The Romans were as fanatically devoted to one of their four Factions as people today are devoted to the Yankees (the Blues and Whites) or the Steelers (the Blacks and Golds).
Pliny the Younger (63-113) in his Letters 9.6 could not understand this enthusiasm:
“I am the more astonished that so many thousands of grown men should be possessed…with a childish passion to look at galloping horses and men standing upright in their chariots. If…they were attracted by the swiftness of the horses or the skill of the men, one could account for this enthusiasm. But…it is the color of the tunic they favor….And if during the running the racers were to exchange colors, their partisans would change sides and instantly forsake the very drivers and horses whom they were just before…clamorously cheering by name.”

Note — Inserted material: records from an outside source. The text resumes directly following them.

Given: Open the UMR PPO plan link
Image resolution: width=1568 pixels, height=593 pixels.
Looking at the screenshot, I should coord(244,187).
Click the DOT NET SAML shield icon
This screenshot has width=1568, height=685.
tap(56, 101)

Pliny, also, did not understand team loyalty.
Pliny’s uncle, Pliny the Elder, was of the same opinion. He is incredulous when he records that during the Republic in the 70’s BC, a charioteer for the Reds had been killed and a distraught fanatic fan (both words come from the Latin fanaticus meaning “crazy”) threw himself on his funeral pyre and died with his hero. Both Plinys were far removed from teams and team loyalties. Nowadays if a Red Sox player (Reds) joins the Yankees (Blues), a Red Sox fan does not abandon the Red Faction. It’s not the players. It’s the team.

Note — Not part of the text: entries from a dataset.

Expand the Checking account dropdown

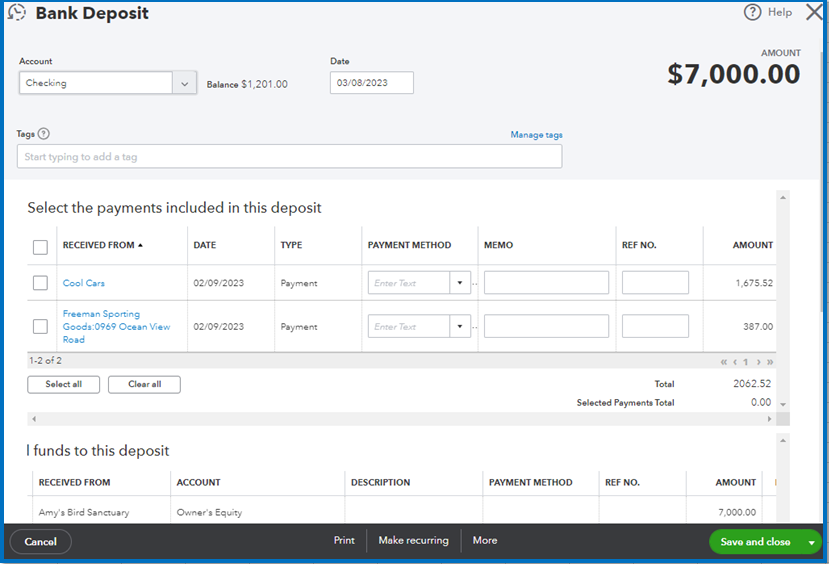pyautogui.click(x=185, y=84)
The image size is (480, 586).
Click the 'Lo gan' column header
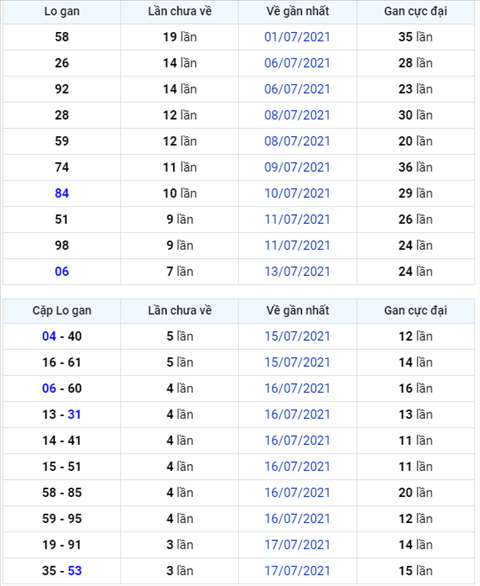[62, 11]
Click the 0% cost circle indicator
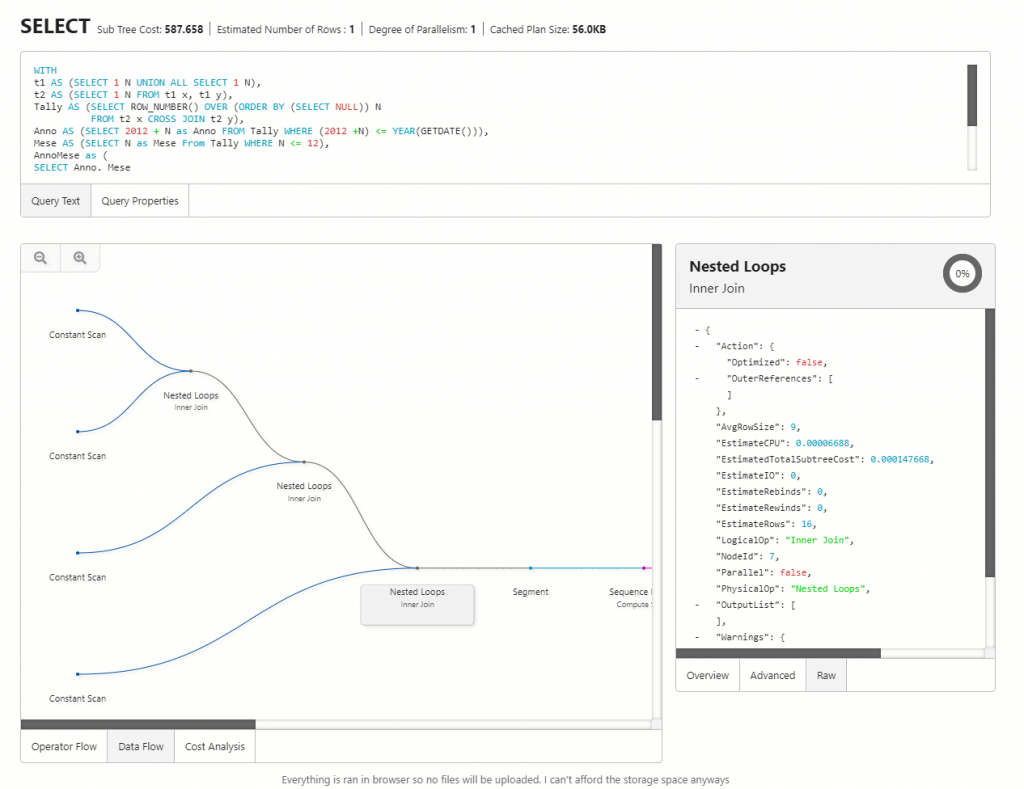The image size is (1024, 789). pos(962,273)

Pliny the Elder (23-79 AD) died during the eruption of Mt. Vesuvius in August of 79 AD.
[CLICK HERE for article about Mt. Vesuvius and the two Plinys.]
The crazy-connection with the word “fan” may be a mild one when one reads the thousands of stone and lead “curse tablets” that have been found with imprecations to the gods to cause evil and vile things to happen to these ancient teams and drivers:
“I adjure you, demon whoever you are, and I demand of you from this hour, from this day, from this moment that you torture and kill the horses of the Greens and Whites and that you kill in a crash their drivers…and leave not a breath in their bodies.”
“Help me in the circus on 8 November. Bind every limb, every sinew, the shoulders, the ankles and the elbows of Olympus, Olympianus, Scortius and Juvencus, the charioteers of the Red. Torment their minds, their intelligence and their senses so that they may not know what they are doing, and knock out their eyes so that they may not see where they are going—neither they nor the horses they are going to drive.”
“Bind the horses whose names and images are on this implement. I entrust to you of the Red…of the Blues. Bind their running, their power, their soul, their onrush, their speed. Take away their victory, entangle their feet, hinder them, hobble them so that tomorrow morning in the hippodrome they are not able to run or walk about or win or go out of the starting gates or advance on the racecourse or track, but may they fall down with their drivers.”
“I conjure you up, holy beings and holy names, join in aiding this spell and bind, enchant, thwart, strike, overturn, conspire against, destroy, kill, break Eucherius, the charioteer, and all his horses tomorrow in the circus at Rome. May he not leave the barriers well; may he not be quick in contest; may he not outstrip anyone; may he not make the turns well; may he not win any prize.”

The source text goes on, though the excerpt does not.